Notem como Santo Inácio é um especialista no trato das coisas espirituais e nos ajuda a enxergar, com clareza, onde se encontram os nossos obstáculos à graça de Deus. A vida do homem deve estar orientada por uma hierarquia, e as coisas deste mundo devem servir-lhe para aproximá-lo de Deus. O homem, diz Santo Inácio, precisa, antes de tudo, estar focado naquela “única coisa necessária”, da qual Jesus fala para Marta, que é o louvor a Deus e a própria salvação, para que não se perca pelas seduções do pecado.
Deus deve ser a causa final de todas as nossas ações. É neste sentido que Santo Inácio ajuda-nos a escolher, entre as coisas boas, aquilo que mais está adequado à nossa vocação. É preciso escolher primeiro a Deus antes de decidir-se pela vocação matrimonial ou sacerdotal. Santo Inácio diz:
Em toda a boa eleição, quanto é da nossa parte, o olhar da nossa intenção deve ser simples, tendo somente em vista o fim para que sou criado, a saber, para louvor de Deus nosso Senhor e salvação da minha alma; e assim, qualquer coisa que eu eleger deve ser para que me ajude para o fim para que sou criado, não subordinando nem fazendo vir o fim ao meio, mas o meio ao fim (n. 169).

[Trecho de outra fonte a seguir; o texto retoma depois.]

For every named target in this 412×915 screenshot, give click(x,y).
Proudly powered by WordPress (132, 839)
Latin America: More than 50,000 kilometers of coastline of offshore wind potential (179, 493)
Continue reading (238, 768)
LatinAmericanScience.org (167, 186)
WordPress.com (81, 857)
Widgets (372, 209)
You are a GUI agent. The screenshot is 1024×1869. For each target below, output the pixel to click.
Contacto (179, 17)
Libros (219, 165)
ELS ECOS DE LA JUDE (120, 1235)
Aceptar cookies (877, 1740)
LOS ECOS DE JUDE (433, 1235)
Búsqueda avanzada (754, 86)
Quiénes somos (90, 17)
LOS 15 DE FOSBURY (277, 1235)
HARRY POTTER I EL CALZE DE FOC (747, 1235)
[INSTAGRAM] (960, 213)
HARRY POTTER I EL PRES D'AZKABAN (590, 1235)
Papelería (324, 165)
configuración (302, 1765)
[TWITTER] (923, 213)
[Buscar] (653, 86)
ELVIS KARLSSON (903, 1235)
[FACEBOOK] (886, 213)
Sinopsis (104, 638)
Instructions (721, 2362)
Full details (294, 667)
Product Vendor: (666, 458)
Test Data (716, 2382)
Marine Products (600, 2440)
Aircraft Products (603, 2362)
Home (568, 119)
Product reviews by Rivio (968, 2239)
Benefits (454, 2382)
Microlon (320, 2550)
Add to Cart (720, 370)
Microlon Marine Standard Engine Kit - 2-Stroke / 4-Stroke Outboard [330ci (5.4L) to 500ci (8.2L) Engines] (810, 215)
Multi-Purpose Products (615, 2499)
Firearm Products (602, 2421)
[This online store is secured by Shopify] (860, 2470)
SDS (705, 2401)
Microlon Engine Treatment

Infelizmente, o caminho de Santo Inácio tornou-se antiquado para muitos dentro da Igreja, que desejam transformá-la em uma casa de autoajuda. O esquema dos exercícios espirituais, entretanto, revela uma verdade acessível à razão natural, de modo que o homem, conforme progride na vida de oração, vai encontrando novas verdades, agora com o auxílio da luz sobrenatural da graça. Ao encontrar-se com Jesus, a pessoa vai se dando conta do imenso amor com que o Senhor a ama, e, assim, procura endireitar a vida e aceitar aquilo que melhor serve para estar na presença de Deus, ainda que seja algo doloroso como uma doença ou a pobreza.
Peçamos a Santo Inácio uma vida de oração verdadeira para que, assim como ele, sejamos endireitados pelo poder da graça de Deus e O tenhamos como causa final de nossas vidas.